Like the owner of the Camaro, Danny Valdez bought this car when he was just 15-years-old. It was his first ride and he got it in 1999. By the time he bought the deuce, he'd already built a 377 (de-stroked 400) for something—he just didn't know what! The Nova was a perfect fit for the hot powerplant, and Danny had it in the Chevy II before he even had a license—that's a determined young man. He drove the car to high school for a few years (50 miles round trip) with 4.11 gears, then parked it for a while to freshen the engine.
A couple of different engines followed, and he got the car to run mid 11s at 118. Once he got a better paying job, it was time for more upgrades and cosmetics. The body and paint came first. Rich Martinez and Euro Design in San Francisco got the call to whip the exterior into shape. The interior is mostly original, except for the headliner.
The 377 now wears Pro Topline 230 aluminum heads with 2.08 intake valves.
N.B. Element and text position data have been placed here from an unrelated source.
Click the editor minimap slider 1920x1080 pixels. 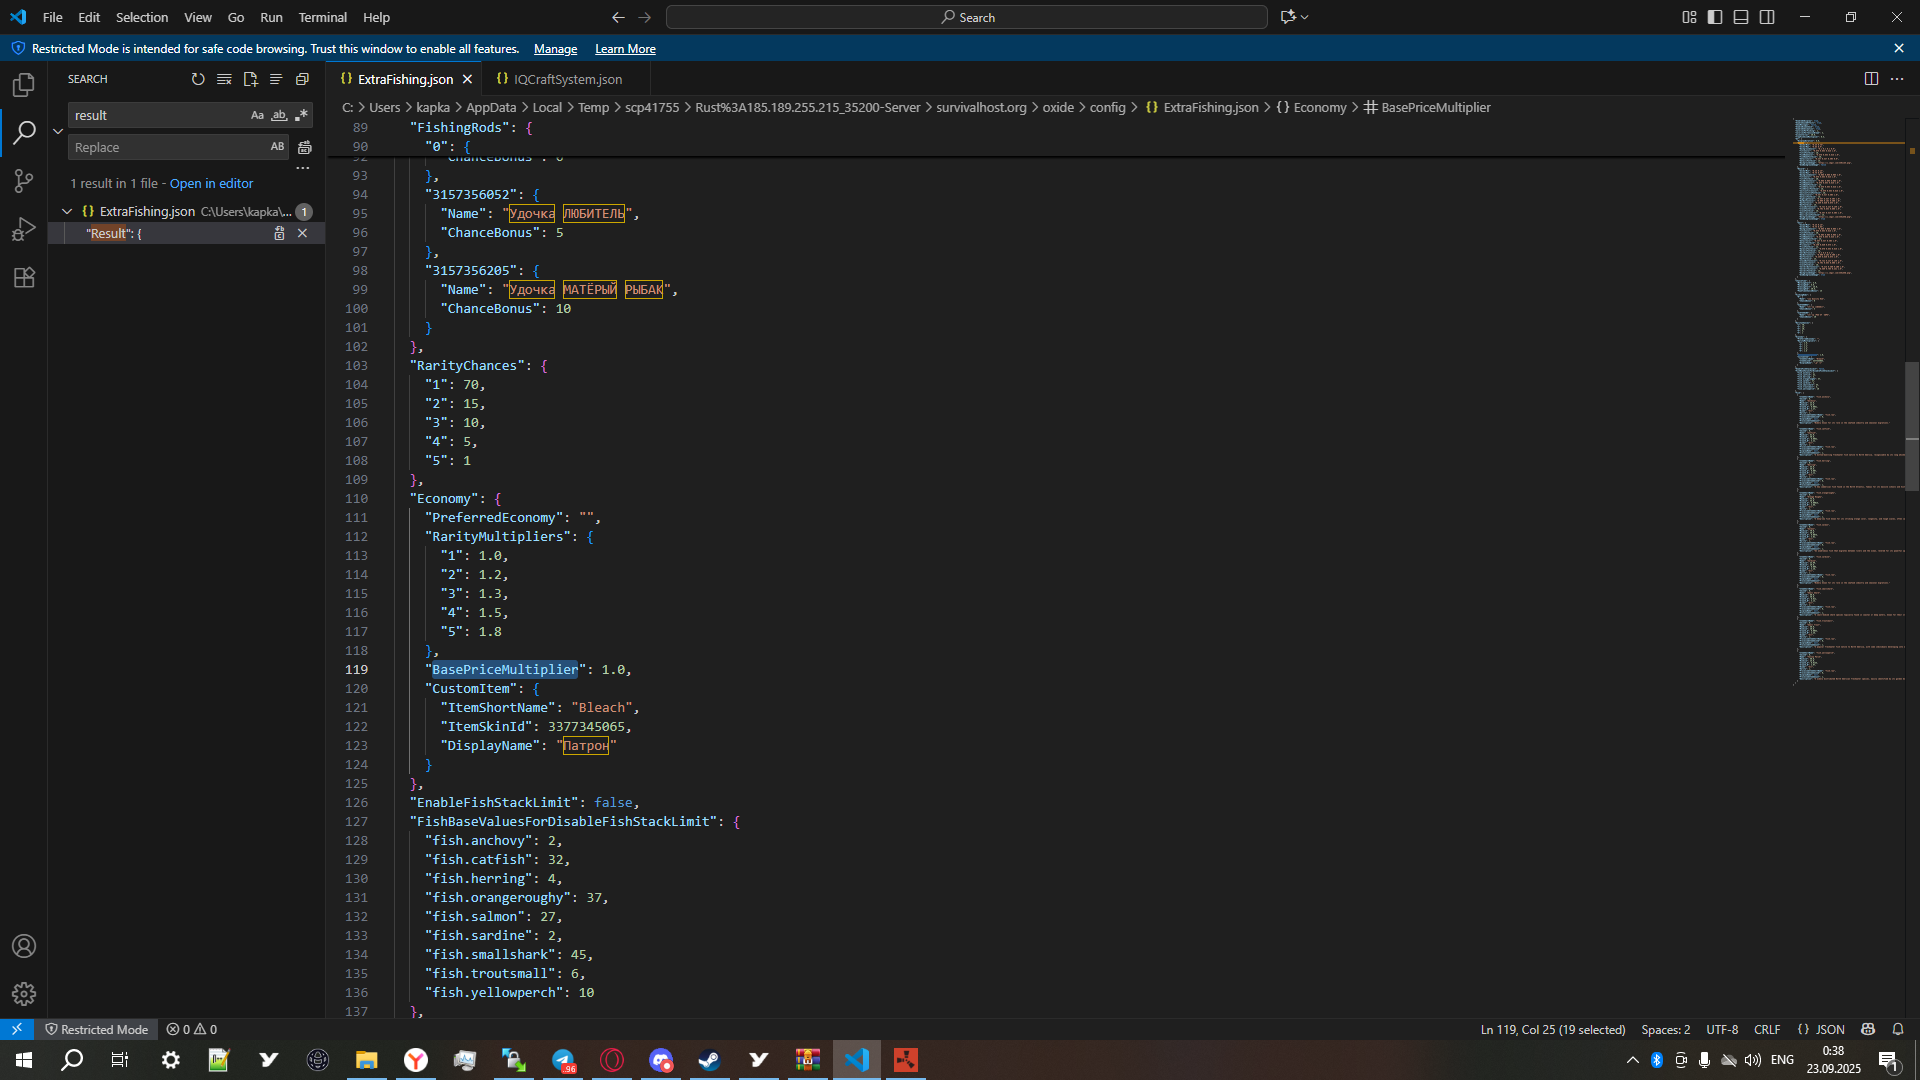coord(1911,427)
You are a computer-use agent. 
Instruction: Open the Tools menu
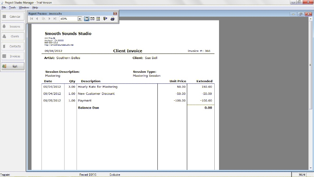click(x=13, y=7)
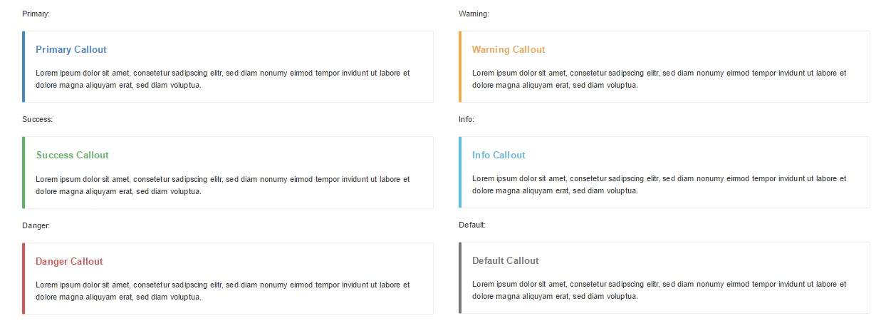Screen dimensions: 881x321
Task: Click the body paragraph in Default callout
Action: [660, 290]
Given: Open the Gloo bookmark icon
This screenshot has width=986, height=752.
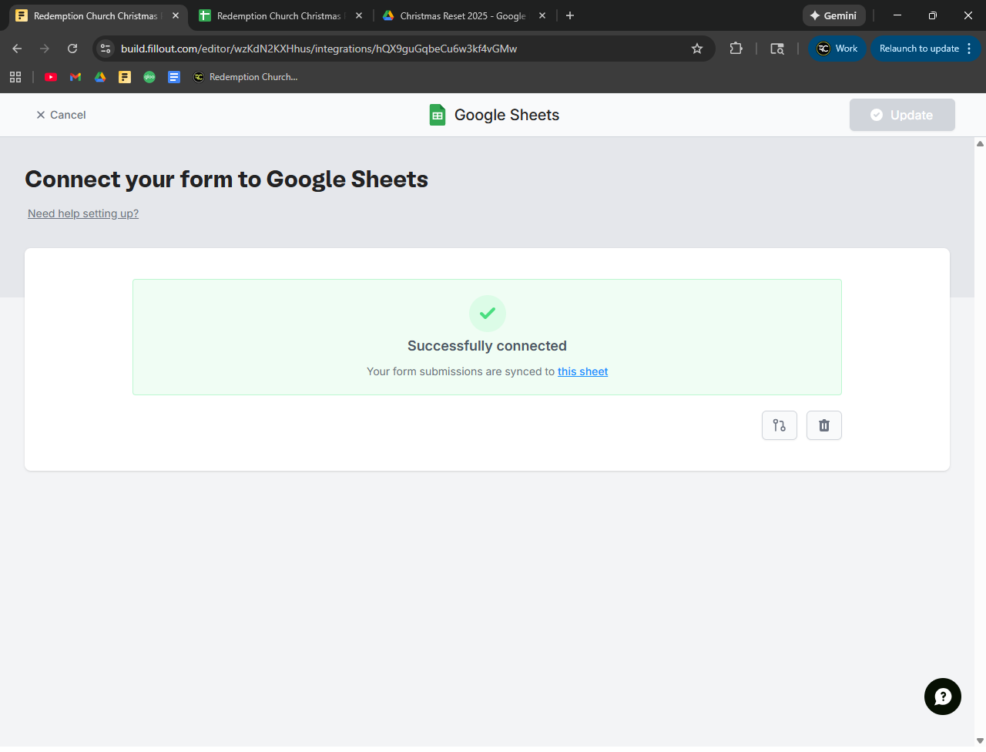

Compression stands at 10.25:1 and a Crower cam with 0.644/0.612 lift and 299 duration operates the valvetrain. A Holley 750 carb and Victor Jr. intake comprise the induction system, while an MSD ignition lights things off. A set of 1-3/4-inch Hooker headers carry away the spent gasses through an X-shaped crossover and Borla mufflers. The trans is a Turbo 350 with a 4,100 rpm stall converter, and backing it up is a Rear End Guys 9-inch with 4.11 gears and a Detroit Locker diff.
Cal-Trac split-leaf springs and Cal Trac bars plant the rear tires, while CPP A-arms, Competition Engineering shocks and Moroso drag springs are used up front. BFG rubber sits at all four corners (245/55/15 rear, 185/65R15 front) on Corvette Rally wheels (8 inches aft, 5 inches fore).